» **Assignment**: In the entries that follow, the first line to write out is the one containing "miejsce mocy (54, 2335)", and the last is the one containing "zdrowie (53, 2519)". Reproduce that stretch exactly, with nothing before or after it.

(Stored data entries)
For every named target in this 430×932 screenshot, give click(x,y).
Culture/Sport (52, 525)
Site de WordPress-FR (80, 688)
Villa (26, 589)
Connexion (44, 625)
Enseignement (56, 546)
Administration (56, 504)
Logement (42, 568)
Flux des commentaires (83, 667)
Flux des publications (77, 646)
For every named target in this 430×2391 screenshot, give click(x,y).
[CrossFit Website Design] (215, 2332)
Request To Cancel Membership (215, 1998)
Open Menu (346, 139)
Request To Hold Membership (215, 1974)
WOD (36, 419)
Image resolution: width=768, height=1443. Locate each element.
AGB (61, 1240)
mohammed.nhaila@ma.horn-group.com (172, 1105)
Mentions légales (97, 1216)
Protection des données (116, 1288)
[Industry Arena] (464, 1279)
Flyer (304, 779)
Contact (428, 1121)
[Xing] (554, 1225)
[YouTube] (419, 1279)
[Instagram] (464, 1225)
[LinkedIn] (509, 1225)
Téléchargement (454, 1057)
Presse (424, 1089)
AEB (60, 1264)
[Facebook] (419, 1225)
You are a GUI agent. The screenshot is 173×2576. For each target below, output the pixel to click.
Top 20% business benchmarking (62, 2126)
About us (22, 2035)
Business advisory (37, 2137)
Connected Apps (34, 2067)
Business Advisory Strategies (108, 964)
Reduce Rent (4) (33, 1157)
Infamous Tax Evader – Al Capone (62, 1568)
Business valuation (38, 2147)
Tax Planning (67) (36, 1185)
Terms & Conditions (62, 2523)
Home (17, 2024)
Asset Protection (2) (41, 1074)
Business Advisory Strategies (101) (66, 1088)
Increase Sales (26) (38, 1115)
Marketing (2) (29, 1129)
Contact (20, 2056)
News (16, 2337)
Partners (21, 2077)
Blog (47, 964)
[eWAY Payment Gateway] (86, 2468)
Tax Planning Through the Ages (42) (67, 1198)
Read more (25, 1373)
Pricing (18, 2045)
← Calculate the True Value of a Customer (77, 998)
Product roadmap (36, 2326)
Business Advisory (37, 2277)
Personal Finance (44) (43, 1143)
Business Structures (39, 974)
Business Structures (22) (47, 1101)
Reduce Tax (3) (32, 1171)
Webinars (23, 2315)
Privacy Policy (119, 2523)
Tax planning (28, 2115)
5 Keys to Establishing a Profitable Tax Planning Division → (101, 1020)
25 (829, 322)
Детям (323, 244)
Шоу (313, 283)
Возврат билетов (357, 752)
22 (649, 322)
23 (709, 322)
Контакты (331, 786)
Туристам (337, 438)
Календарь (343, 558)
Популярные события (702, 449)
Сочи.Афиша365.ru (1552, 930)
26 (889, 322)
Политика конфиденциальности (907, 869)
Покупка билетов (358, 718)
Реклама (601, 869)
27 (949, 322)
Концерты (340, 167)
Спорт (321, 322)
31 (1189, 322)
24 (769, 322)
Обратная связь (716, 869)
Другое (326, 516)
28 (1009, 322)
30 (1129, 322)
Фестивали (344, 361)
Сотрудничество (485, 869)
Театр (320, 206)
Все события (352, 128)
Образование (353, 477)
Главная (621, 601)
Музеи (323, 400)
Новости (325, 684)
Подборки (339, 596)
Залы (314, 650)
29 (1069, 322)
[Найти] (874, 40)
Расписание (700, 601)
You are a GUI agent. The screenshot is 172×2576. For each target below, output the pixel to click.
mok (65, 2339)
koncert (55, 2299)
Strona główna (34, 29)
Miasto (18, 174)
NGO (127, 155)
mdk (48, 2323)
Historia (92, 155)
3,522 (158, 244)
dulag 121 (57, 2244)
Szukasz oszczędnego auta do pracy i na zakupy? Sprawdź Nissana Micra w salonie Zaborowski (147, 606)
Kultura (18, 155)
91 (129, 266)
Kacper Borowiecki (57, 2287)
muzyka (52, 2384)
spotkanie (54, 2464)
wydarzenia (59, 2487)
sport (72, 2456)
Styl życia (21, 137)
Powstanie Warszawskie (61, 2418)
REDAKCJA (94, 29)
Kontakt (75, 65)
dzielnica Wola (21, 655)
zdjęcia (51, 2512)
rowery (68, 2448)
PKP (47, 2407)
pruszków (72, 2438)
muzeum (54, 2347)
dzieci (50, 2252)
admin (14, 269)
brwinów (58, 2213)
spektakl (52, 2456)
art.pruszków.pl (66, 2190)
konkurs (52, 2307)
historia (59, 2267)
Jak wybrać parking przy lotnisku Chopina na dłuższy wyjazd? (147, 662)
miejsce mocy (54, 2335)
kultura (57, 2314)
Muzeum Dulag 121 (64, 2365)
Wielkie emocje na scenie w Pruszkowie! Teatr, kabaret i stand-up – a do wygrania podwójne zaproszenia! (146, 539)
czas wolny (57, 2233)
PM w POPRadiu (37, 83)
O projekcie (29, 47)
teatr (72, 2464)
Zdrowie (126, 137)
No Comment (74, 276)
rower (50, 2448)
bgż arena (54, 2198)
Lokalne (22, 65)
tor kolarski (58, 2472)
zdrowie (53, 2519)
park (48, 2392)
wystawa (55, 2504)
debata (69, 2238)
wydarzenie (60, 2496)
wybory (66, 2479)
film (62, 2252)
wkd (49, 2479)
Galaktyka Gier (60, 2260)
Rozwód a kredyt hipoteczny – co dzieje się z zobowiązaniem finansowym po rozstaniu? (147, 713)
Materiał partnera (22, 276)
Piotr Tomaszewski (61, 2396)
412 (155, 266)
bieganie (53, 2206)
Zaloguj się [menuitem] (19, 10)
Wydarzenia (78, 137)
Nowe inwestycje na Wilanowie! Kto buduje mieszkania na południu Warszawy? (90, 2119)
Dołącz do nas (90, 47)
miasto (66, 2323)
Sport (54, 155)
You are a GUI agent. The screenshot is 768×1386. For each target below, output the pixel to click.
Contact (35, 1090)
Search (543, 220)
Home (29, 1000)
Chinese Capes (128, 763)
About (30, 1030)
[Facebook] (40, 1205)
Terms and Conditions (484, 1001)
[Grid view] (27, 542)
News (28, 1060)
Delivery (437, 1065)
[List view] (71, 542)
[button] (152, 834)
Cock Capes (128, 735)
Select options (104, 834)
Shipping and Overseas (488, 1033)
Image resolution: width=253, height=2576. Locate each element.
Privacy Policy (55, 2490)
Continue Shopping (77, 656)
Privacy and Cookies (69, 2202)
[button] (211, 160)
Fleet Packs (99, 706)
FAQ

» **Expected output**:
miejsce mocy (54, 2335)
kultura (57, 2314)
Muzeum Dulag 121 (64, 2365)
Wielkie emocje na scenie w Pruszkowie! Teatr, kabaret i stand-up – a do wygrania podwójne zaproszenia! (146, 539)
czas wolny (57, 2233)
PM w POPRadiu (37, 83)
O projekcie (29, 47)
teatr (72, 2464)
Zdrowie (126, 137)
No Comment (74, 276)
rower (50, 2448)
bgż arena (54, 2198)
Lokalne (22, 65)
tor kolarski (58, 2472)
zdrowie (53, 2519)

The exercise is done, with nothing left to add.